Estos recientes acontecimientos han sucedido para que podamos VER. Para darnos cuenta de lo que estaba ante nuestros ojos y no queríamos admitir. No sólo nos dividió la Unidad Popular y la Dictadura de Pinochet, antes ya hubo enfrentamientos entre civiles y militares al menos unas 20 veces. No nos divide sólo la obscena brecha entre la dieta parlamentaria y el sueldo mínimo. No sólo nos divide la riqueza del Uno por ciento más rico y el resto del país. Estamos divididos desde mucho antes.

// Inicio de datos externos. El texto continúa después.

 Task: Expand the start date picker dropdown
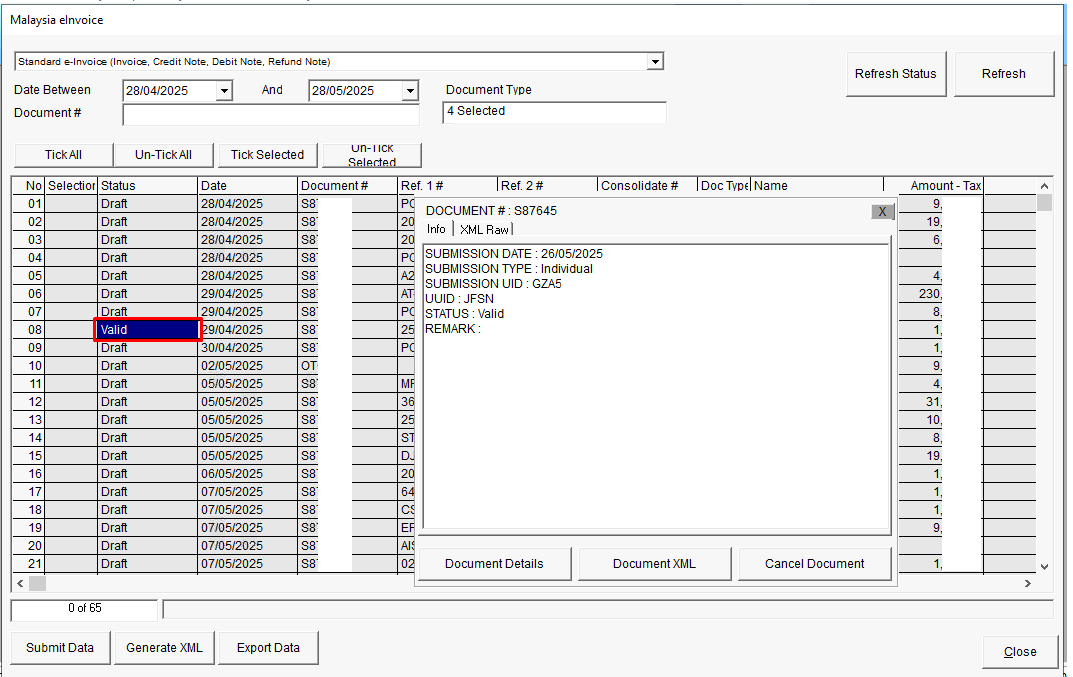[224, 91]
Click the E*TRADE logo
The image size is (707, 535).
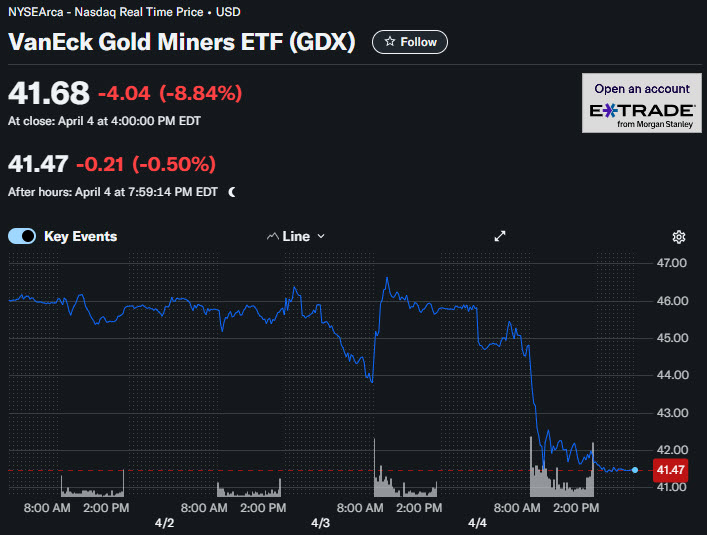pos(641,109)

Hemos aceptado prevalecer por sobre otros, pisoteándolos. Hemos hecho nuestro el nefasto lema nacional “Por la Razón o la Fuerza”. Hemos hecho nuestro el saqueo y la usurpación, tanto el rico, como el pobre. Hemos permitido que la avaricia nos enceguezca, que la usura nos consuma, que el odio nos envenene, y hemos traspasado el odio a nuestros hijos. Hemos hecho que las diferencias nos aparten. Hemos permitido que la izquierda y la derecha nos roben la bendición de llamarnos Hermanos.



¿Hermanos? ¿Cómo? ¿De qué manera podemos realmente unirnos? Han sido mis preguntas en estos días, sólo puedo decirles que sé que hay niveles en los que podemos unirnos, podemos clasificarlos entre superficiales y profundos, lo importante es que me impacta que muchos chilenos ya no le crean a los políticos, y eso me da a entender que las consignas y banderas de lucha son limitadas, por la simple razón de que pueden crear “frases para el bronce”, pueden poner temas sobre la mesa, pueden generar inquietudes. Lo único que no pueden hacer estas causas, es tomar verdaderamente tu dolor. Por esto es imposible que un partido político o las urnas sean la respuesta para una sociedad.

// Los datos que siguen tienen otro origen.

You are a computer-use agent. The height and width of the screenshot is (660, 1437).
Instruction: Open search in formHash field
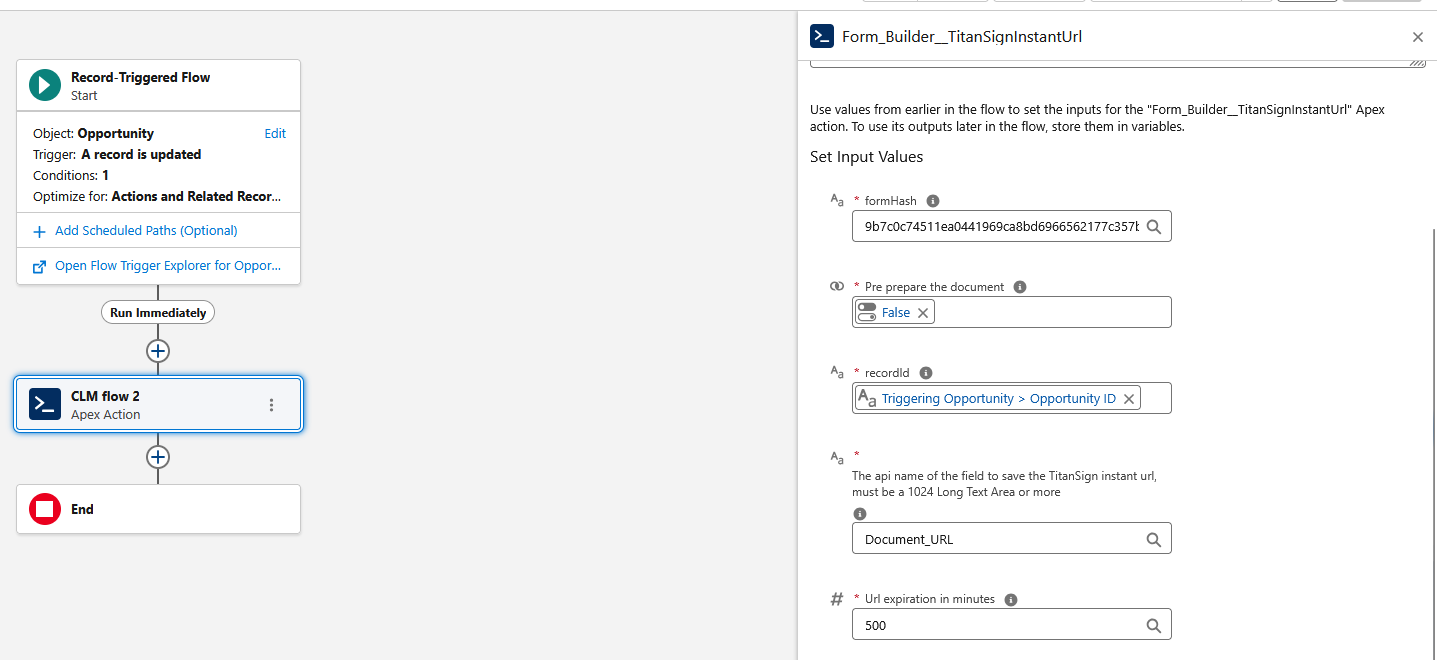(x=1153, y=227)
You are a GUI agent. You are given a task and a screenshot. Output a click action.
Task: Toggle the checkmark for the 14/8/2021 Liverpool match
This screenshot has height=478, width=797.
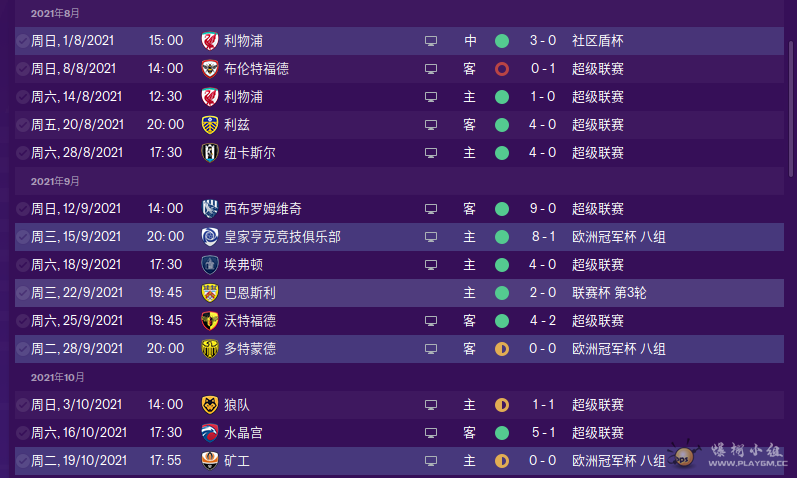click(x=22, y=97)
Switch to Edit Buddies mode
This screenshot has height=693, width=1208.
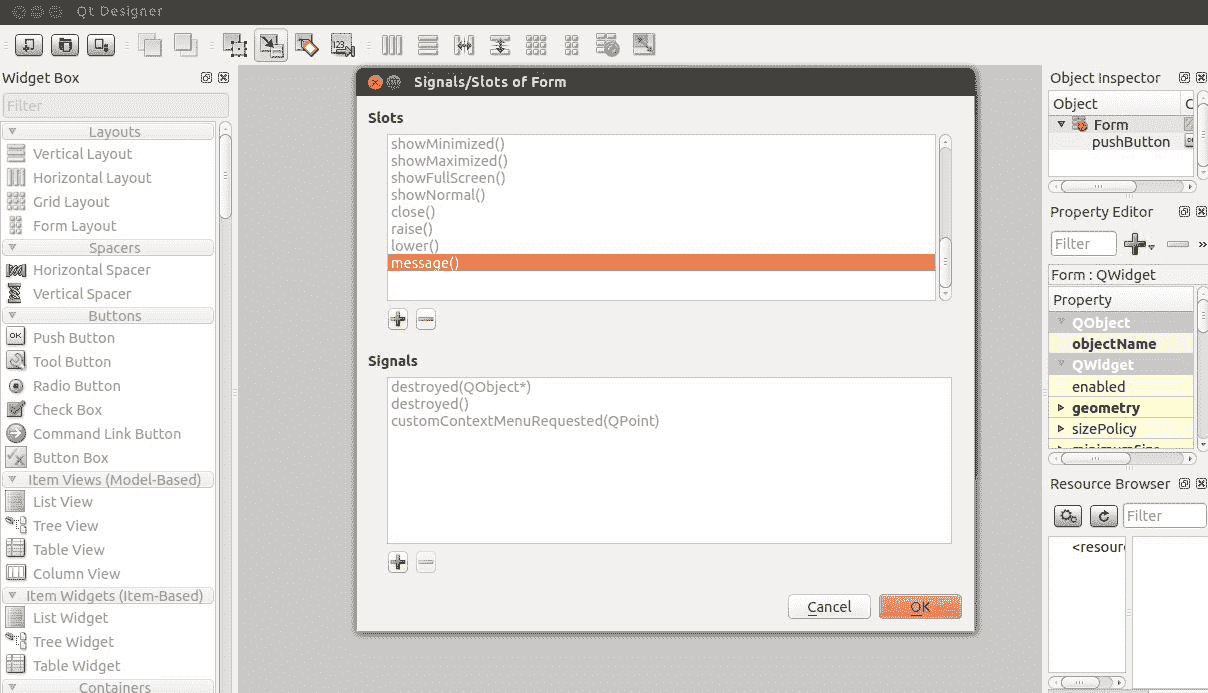(307, 45)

¿Cuál es la respuesta entonces? Las demandas de una sociedad o un pueblo son totalmente legítimas, pero no pueden exigirse a golpes, ni quemando, ni saqueando, ni odiando, ni insultando. Si no cambiamos nosotros primero, desde nuestro interior, nada externo puede cambiar, porque todo lo que vemos a nuestro alrededor es producto de lo que hemos creído y aceptado. Si eres pobre es porque así lo crees. Si el sistema te mete la mano al bolsillo, es porque de alguna manera tú estás haciendo lo mismo con alguien más. Lo que vivimos es producto de lo que está en nuestro corazón.

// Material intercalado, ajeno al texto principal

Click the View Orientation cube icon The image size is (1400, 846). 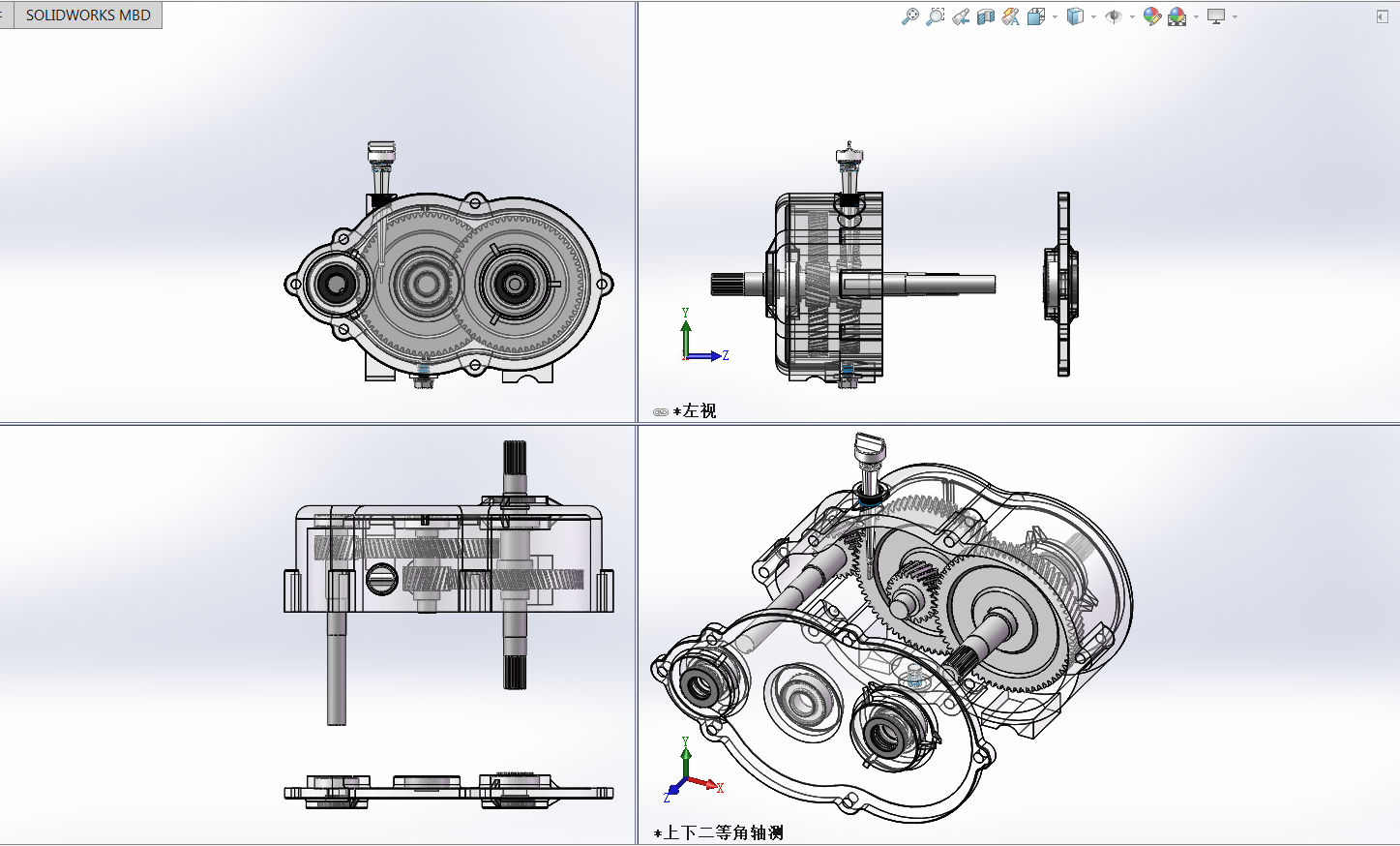pos(1035,16)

¿Pero cómo desarmar un sistema tan perverso? ¿Cómo derribar todo aquello que nos divide? La única respuesta que conozco es el amarnos unos a otros, buscando entender y tomar los dolores, problemas, dificultades, tristezas y también las alegrías de aquellos que están a nuestro alrededor. Aprende a llorar con el que llora, y a reír con el que ríe. Creas o no, es Dios mismo en medio nuestro, porque Dios mismo es el Amor, viniendo a cubrir nuestras faltas e insuficiencias, viniendo a cubrir nuestras ofensas y a sanar nuestras heridas. Empieza por pasos pequeños y luego los más grandes. Te darás cuenta al tiempo, que ya nada es igual.